Now that we’ve introduced data pages, we can explain the line pointer array:

  • An array of pointers located immediately after the page header in each data page.
  • Each entry in this array is called a “line pointer.”
  • Each line pointer corresponds to a tuple (row) stored within the data range.
  • It points to the offset within the page where a tuple starts.

What Happens When a New Row is Inserted?

  1. PostgreSQL places the new row into a data page.
  2. The tuple for this row has a header (metadata) and the data itself (column values).
  3. The line pointer array contains a pointer to this tuple’s location within the page.
Tuple insertion
Tuple insertion. Source: interdb.jp/pg

What Happens When a Row is Deleted?

  1. The row is marked as logically deleted (dead) by updating its metadata.
  2. Its visibility is changed so future transactions cannot see it.
  3. The line pointer still points to the row’s location, but it is marked as ‘dead.’
  4. The data remains on the page until a cleanup process (VACUUM) occurs.

What Happens When a Row is Updated?

  1. A new version of the tuple is created and may be placed in a different part of the page or even a different page.
  2. The line pointer array is updated to point to the new location of the tuple.

Internals

With an understanding of how data is stored, let’s check out other key concepts of PostgreSQL internals.

PostgreSQL follows a client-server architecture where each client connection is handled by a separate backend process.
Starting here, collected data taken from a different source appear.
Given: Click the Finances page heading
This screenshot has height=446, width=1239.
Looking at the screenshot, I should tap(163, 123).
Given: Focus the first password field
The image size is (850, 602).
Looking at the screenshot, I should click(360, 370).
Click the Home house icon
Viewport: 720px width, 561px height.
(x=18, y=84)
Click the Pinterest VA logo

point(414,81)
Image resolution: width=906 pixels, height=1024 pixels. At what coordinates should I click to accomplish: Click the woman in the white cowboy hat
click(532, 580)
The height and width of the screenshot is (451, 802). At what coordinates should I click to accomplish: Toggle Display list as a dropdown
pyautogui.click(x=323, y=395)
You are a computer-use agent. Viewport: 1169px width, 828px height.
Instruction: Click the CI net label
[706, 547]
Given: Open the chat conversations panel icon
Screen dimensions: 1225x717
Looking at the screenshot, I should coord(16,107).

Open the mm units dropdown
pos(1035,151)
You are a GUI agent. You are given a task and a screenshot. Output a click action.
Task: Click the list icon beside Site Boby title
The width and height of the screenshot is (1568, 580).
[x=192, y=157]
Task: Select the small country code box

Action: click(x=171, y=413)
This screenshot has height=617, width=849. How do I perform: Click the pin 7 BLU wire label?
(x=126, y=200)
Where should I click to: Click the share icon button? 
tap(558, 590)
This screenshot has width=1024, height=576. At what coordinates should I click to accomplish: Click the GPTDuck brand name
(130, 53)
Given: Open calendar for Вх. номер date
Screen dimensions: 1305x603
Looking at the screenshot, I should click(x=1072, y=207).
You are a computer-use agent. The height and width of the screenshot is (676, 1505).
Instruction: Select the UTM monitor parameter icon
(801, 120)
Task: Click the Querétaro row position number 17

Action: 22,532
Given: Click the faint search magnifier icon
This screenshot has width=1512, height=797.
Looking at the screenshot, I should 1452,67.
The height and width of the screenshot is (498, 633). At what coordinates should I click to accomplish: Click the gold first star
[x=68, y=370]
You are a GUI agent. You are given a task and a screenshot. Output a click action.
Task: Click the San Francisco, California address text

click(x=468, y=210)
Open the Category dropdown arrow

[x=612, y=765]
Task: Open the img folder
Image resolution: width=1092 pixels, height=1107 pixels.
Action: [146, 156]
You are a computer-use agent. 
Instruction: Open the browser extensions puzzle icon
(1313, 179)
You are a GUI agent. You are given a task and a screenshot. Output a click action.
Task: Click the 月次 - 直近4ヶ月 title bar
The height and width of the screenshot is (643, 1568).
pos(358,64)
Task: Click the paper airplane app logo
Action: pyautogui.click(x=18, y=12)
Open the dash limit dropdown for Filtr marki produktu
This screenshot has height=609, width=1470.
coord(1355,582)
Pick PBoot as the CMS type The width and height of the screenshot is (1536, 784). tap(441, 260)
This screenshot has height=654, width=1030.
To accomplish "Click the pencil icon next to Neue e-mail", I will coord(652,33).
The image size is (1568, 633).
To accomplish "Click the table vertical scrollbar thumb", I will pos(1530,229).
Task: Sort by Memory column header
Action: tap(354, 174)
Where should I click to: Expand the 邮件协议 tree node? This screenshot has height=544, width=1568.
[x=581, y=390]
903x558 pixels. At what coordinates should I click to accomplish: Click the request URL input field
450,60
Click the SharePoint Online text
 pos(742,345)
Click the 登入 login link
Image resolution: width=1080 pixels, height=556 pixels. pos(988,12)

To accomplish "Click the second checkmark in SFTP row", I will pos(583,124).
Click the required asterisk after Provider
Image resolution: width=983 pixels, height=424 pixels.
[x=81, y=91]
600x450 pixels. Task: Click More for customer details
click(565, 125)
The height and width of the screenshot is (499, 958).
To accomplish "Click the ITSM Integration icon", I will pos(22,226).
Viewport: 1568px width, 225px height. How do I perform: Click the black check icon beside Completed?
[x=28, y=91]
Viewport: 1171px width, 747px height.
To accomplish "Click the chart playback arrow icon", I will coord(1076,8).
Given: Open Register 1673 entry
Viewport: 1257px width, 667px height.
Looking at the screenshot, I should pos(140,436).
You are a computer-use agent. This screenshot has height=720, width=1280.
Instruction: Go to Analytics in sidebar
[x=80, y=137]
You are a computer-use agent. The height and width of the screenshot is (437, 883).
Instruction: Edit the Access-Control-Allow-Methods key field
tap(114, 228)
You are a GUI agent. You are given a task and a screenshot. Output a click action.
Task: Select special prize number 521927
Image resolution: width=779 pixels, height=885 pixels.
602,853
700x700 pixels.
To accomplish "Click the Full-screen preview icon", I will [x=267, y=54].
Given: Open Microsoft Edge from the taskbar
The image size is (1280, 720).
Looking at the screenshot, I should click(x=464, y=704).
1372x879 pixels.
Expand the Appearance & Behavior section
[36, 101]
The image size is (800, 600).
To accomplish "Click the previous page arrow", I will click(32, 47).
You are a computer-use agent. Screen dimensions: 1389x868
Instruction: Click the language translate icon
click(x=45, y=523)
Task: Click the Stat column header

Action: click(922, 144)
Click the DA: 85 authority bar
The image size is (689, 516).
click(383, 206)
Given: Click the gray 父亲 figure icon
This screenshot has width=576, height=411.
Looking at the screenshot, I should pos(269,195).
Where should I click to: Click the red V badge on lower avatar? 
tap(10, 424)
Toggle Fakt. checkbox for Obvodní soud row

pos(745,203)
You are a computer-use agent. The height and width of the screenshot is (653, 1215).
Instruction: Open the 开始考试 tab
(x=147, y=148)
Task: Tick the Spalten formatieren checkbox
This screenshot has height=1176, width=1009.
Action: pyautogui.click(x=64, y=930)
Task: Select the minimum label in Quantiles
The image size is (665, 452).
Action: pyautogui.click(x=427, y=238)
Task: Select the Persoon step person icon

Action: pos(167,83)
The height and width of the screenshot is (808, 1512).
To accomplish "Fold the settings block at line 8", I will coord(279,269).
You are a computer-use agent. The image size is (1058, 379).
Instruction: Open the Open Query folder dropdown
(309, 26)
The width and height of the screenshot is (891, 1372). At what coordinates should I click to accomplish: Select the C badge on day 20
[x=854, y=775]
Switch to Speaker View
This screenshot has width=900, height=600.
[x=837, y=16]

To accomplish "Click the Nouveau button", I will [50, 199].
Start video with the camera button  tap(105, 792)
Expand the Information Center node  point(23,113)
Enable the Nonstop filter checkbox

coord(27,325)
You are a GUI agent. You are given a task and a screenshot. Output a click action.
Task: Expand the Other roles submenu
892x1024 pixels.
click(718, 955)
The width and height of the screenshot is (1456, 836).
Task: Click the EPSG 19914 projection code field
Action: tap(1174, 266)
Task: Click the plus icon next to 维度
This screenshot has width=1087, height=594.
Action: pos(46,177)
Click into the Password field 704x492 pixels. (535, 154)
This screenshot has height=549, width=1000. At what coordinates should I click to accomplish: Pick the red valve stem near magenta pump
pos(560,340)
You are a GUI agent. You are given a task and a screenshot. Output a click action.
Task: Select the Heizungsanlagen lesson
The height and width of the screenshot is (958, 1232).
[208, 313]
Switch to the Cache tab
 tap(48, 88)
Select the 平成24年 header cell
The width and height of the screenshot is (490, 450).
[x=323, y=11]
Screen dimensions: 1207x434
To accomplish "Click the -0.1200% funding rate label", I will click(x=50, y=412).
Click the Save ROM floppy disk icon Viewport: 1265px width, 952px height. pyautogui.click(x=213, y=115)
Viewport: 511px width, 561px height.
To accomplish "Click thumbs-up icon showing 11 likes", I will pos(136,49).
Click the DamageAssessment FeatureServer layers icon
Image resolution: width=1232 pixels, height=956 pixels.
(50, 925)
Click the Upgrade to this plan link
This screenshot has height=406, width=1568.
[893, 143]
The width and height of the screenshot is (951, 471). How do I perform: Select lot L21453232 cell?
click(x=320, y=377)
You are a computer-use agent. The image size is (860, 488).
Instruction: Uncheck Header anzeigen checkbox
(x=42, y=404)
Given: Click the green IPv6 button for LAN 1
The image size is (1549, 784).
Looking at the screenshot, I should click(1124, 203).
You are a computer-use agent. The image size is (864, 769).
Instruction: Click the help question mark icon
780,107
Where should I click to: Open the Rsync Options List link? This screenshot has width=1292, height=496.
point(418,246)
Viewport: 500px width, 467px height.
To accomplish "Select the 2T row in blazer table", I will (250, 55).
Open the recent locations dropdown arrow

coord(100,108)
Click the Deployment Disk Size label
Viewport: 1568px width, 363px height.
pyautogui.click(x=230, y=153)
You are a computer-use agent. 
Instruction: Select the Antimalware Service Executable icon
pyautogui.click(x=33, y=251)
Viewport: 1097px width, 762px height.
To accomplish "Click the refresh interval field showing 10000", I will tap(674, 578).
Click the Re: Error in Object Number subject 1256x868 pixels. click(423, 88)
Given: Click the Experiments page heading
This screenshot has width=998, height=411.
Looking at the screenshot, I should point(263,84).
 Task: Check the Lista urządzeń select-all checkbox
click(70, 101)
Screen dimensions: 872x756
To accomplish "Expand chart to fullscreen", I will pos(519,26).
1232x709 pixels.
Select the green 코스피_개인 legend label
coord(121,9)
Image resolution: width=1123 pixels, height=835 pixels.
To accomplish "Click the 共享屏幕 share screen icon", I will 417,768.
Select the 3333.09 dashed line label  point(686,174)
The database consists of various subsystems responsible for processing queries, managing memory, storing data, and many more.

Process architecture
Process architecture. Source: interdb.jp/pg


Memory Architecture

PostgreSQL’s memory architecture consists of:

  • Local Memory: Allocated by each backend process for its own use.
  • Shared Memory: Used by all processes.
Memory architecture
Memory architecture. Source: interdb.jp/pg


Indexes

Indexes improve data retrieval speed by providing quick access paths to data. The most commonly used underlying structure is a B-Tree.

Index Lookup Process:

  1. Search Index: Find matching keys.
  2. Retrieve CTIDs: Get the physical locations.
  3. Access Data Pages: Use CTIDs to fetch tuples directly.

Without an index, PostgreSQL performs a sequential scan, checking each row in every page.

Difference Between an Index and a Line Pointer

  • Index is an external structure to the table while a line pointer is internal to each data page.
  • Index provides a mapping from column values to CTIDs, while line pointer points to the physical offset of tuples within the page

Query Path

Let’s see how a query is processed:

  1. Connection Established: A process is created per user.
  2. Query Sent: The client sends a plain text query to the backend.
  3. Parsing: The parser checks the query syntax and creates a query tree. It performs semantic analysis to understand the tables, functions, and operators referenced.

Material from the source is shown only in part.